Monetary benefit per student: This number shows the return component of the ROI calculation without reference to cost. In the study, the training generated $4,656 in monetary benefit for each student taking the course.
Benefit to cost ratio: This ratio articulates the monetary value of the training relative to the cost. For the study, the companies investing in training received $2.91 for every dollar they invested in training. Therefore, the benefit to cost ratio was 2.91 to 1.
Payback period: This is a time-based ROI calculation, which indicates how many months it will take to pay back the initial training investment. To calculate the payback period, the per student monetary benefit is divided by 12 (months) to get the monthly benefit. The investment is then divided by the monthly benefit to get the payback period:
• $4,656 (annual benefit) / 12 (months) = $388 (monthly payback).
• $1,600 (investment) / $388 = 4.12 months to pay back the investment.
Aligning With Business Objectives
ROI is much more than a series of numbers — it is a mindset. Extending program performance indicators to include learning effectiveness, job performance and business results shifts the focus of the program from training delivery to business impact. It is an important shift because it directly aligns training with the goals and objectives of the business. However, it may be more difficult than one might think.

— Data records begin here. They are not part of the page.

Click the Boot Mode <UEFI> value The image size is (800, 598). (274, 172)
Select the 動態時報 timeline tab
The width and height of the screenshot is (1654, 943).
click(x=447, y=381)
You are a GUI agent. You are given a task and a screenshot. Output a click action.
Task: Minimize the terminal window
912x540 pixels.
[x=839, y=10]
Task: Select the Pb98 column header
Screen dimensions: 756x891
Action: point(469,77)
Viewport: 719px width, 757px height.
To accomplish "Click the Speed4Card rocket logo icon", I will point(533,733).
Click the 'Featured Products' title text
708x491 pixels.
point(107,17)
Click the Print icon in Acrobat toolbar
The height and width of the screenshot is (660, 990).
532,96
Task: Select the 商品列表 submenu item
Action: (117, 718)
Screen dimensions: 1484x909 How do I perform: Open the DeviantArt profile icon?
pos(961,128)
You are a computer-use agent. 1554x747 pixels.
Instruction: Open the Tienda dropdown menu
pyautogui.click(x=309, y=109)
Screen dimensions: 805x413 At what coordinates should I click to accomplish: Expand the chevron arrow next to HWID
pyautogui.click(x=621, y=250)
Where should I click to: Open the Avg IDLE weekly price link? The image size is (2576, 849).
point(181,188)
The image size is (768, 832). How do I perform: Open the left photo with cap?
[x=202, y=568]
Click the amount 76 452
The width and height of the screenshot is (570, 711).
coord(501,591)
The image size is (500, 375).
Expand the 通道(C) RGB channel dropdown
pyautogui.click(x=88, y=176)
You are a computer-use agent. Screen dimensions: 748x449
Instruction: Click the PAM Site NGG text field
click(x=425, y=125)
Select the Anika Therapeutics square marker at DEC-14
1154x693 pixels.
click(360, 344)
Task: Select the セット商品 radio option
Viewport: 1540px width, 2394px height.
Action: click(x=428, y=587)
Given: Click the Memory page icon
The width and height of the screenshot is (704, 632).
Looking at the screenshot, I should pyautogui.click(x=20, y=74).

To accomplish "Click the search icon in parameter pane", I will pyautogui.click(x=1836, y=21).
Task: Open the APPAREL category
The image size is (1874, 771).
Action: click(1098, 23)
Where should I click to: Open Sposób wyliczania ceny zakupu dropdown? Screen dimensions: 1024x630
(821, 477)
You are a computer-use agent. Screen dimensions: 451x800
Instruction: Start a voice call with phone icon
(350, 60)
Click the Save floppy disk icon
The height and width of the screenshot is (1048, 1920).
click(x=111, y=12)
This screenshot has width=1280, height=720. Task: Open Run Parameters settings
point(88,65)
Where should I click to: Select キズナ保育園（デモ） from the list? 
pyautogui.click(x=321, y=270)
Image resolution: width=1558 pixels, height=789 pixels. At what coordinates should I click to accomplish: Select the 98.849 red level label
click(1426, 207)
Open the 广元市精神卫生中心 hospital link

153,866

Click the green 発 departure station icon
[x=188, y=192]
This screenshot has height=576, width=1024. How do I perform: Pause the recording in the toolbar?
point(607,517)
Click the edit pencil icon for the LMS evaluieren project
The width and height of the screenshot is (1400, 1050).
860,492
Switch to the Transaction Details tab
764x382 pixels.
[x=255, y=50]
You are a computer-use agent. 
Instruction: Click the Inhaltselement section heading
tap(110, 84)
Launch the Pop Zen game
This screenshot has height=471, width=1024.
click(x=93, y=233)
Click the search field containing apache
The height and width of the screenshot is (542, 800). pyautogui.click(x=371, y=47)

Developing a business-focused learning program requires a willingness to accept responsibility for students’ actions after they leave the learning event. Since ROI depends on adoption and adoption occurs after training, making the ROI transition requires expanding the learning and development remit to consider on-the-job activities.
This can be a difficult leap of faith since many of the factors that affect adoption are beyond the learning organization’s reach. A strong survey approach, such as the one used in the ESI International study, allows the organization to identify adoption obstacles and provide feedback to the business. However, if learning is not willing to take the next step and aggressively influence adoption practices through coaching and mentoring programs, post-event learning support or other reinforcement activities, ROI will suffer.
Learning organizations that are willing to change their definitions of success and align themselves with their business sponsors in practice and mindset are much more likely to provide measurable value and deliver tangible results.